Forgetting about my ribs, I sat upright quickly, the stinging sensation causing me to almost scream. "Who is it?" Cayden asked calmly, almost...too calm. I bit my lip stiffly, hearing my heart beat out of my chest. The air smelled of ash, which confused me. Who would be having a fire at this moment? 

"Vampires, Sir. And rogues. They demand we give Luna Sky to them." The man replied panicked, I imagined him as a tiny man, with sharper features, bony, and with chestnut colored hair, although that was all based off of how he sounded. 

Cayden let out an animalistic growl, before standing abruptly. "Do you know why they want her?" He asked quietly, anger evident in his voice. 

All notion of sleep was abandoned from my mind when I heard a gun shot followed by a loud scream echo through the house. Hisses were followed by another scream of pain and terror. With a sharp intake of breath I stood up from the bed, my legs shaking slightly. "So what do we do?" I asked ever-so-calmy, although I'm sure everyone in the room could hear my heart pounding against my ribcage like a drum. I was in a room with werewolves, heck...they'd probably know my blood type...wait no...that's vampires. Shit. 

"We have no time to get you out of here. Sky, you're going to stay directly behind me and if I don't feel you touching my back, my wolf is going to go crazy. So. Stay. Behind. Me." Cayden said  forecfully, before grasping my hand and shoving it to where his back was.  I nodded slowly, biting my chapped lips and stepped foreward keeping my hand placed on his back. I couldn't help but wonder what he meant by "his wolf". 

He led us towards a bright light, like a beacon in the darkness. The outside. It's ray's shone in my face and made me feel warm and tingly, as if I hadn't seen the sun in months. It was a euphoric thing, something you rarely felt, like taking a shower after working in the mud.

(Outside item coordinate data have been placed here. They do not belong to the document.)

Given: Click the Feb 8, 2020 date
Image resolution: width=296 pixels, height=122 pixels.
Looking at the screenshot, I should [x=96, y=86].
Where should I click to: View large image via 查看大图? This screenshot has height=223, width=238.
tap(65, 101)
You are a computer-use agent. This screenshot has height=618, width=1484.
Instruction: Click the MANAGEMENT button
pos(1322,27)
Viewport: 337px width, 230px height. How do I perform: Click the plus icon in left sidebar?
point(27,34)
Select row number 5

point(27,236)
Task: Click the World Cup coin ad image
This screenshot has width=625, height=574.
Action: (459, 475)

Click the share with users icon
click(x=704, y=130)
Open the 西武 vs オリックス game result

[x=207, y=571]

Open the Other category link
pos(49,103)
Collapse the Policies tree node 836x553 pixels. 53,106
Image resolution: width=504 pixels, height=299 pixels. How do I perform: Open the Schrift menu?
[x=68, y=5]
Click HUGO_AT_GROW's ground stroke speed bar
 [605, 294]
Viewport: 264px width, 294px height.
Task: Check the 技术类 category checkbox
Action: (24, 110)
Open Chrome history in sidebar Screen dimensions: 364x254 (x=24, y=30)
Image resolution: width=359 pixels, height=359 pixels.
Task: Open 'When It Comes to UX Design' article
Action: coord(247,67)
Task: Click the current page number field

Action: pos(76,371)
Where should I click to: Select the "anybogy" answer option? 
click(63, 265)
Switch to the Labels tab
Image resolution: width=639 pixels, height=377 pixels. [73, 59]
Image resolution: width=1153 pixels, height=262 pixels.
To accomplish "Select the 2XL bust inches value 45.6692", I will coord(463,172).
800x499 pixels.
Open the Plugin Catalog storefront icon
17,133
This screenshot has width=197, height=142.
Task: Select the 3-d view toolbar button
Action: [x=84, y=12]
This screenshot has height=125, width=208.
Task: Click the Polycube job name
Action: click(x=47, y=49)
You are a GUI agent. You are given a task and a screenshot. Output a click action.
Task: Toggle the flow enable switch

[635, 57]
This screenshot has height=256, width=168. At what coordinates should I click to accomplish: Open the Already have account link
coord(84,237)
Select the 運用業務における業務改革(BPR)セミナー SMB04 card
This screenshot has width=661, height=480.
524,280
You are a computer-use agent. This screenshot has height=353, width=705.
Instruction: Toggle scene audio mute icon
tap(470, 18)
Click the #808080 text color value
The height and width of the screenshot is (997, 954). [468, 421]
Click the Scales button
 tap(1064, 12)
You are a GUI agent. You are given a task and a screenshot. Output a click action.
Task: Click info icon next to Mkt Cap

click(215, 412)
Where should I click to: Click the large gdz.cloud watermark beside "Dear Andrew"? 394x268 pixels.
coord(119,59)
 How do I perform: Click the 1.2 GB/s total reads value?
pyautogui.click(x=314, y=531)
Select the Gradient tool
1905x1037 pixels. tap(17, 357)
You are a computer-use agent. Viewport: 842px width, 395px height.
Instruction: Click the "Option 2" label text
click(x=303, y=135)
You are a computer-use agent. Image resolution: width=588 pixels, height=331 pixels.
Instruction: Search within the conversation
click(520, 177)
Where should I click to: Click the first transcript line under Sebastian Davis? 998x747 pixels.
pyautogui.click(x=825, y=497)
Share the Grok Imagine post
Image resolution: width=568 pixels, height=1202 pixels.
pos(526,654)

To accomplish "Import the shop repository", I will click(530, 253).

"Sky dear, don't get too dirty or else you're going to have to take a shower." My mother called after me, her eyes watching warily as I threw the mud into the air and giggled running into it. "Yes mommy." I replied, rubbing the mud on my skin. It was grainy, wet, brown, and reminded me of poop, which made me giggle more. 

It had always been like that during the hot summer days, when the sun cascaded upon my most likely sunburnt back. My friends would gather with me in my parents backyard and spray the hose everywhere making it the cleaner reality of a literal pigsty. My mother would sit upon her lawn chair of a thrown and reign over us with her watchful gaze, before of course, going back down to read To Kill A Mockingbird for the fiftieth time. She loved that book like she loved me,  turning the pages softly, rereading the page over and over before continuing to the next as if she hadn't been ogling Harper Lee's handiwork.  I had agreed, even if I couldn't read very well, that it was a masterpiece that deserved my mothers tender care. It's worn pages were stained yellow, the front cover non-existent and the smell of old books encircled it. 

The hot summer sun was like a dream, a dream all of us children had, to play in the sun all day sleep and repeat. That was our only dream at that point, and we basked in it. 

Water shot up in the air, giggles erupting from our mouths as we were splashed and covered with the mud that we played with. It was a beautiful memory, one I was never to forget. Our giggles echoing in the air, my mothers hair shimmering under the smelting sun, her sunhat flopping placed upon her head, and the fun we had each summer since we could all walk.